Three times in these recent months we have had friends secretly share surprise joy with us – not one, but two little babies on an ultrasound screen – with no explanation but amazement at the rare gift of an extra baby that God tends to give about once in every hundred fruitful pregnancies. Three times we have rejoiced to the best of our ability. Sometimes I’m giddy with joy, but sometimes I just try to ignore the shriek in my soul asking what maniacal mystery it is that some people get two of them at the same time?!  It got to the point that we joked everyone must be having twins. The fresh awkwardness has worn off somewhat, and we grieve that these three twin pregnancies are only resulting in five expected babies now, after all.

Very often I have contemplated Jesus’ disciple Thomas, whose name means “the twin,” the apostle who had to see, with so many unknowns for the future. We were rapidly approaching Aaron’s graduation date without any clue about what the coming year beyond graduate school would bring, and not knowing how to dream for the future. Do I have to leave all my piano students? Will it ever feel okay to dream of good things for a life that doesn’t include having the baby this spring? Is it even worth thinking about having kids anymore? I like to know things and found a great challenge in wrapping up Aaron’s season of grad school with these big questions in such limbo. 

Very often, like Thomas, I have felt that war between the twins of belief and doubt inside myself.

And then sometime this fall, we sensed our original ideas about where to live and what to do falling apart. Time for some re-dreaming. We began talking and thinking very seriously about the Twin Cities in Minnesota, where Aaron was invited to complete more research after graduating in December. This was the sort of job he hadn’t looked into, in a location we hadn’t considered before, and an income level we were not initially drawn toward before. In short, it was not on the list of options I already gave God. But as the details came to light, we thought and prayed, and before long it was clear there would be peace in no other path.
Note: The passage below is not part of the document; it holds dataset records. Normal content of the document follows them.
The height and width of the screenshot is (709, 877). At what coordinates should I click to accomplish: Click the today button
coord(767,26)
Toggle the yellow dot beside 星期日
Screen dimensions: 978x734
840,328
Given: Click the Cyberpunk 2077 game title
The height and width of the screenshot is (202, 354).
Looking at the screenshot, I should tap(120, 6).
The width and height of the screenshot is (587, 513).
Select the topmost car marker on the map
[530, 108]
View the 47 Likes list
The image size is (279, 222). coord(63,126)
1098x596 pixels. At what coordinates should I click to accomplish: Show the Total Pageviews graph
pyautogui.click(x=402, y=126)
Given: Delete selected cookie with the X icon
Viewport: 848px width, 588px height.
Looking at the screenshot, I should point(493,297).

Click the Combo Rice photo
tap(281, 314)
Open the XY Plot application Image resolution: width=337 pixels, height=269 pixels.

For years we have anticipated moving forward, living closer to family, getting smart phones, maybe going on trips(!!!), first-hand clothes, a big house with plenty of room for children and guests, and staying put wherever we were. Instead, we are moving to Minnesota at Christmastime, which alone indicates we must be crazy, and we are only committed for three years. This act of assumed insanity also requires selling this little house we love to get one even further away from our families and figuring out how to embrace the possibility of a temporary location again, though smart phones and a real guest room are pretty much non-negotiables for the next stage. (So plan on visiting, please. We will have room for you to stay with us and fancy gadgets to assist our sight-seeing navigation.) 

Godhead here in hiding, whom I do adore
Masked by these bare shadows, shape and nothing more
See Lord at thy service low lies here a heart
Lost, all lost in wonder, at the God thou art.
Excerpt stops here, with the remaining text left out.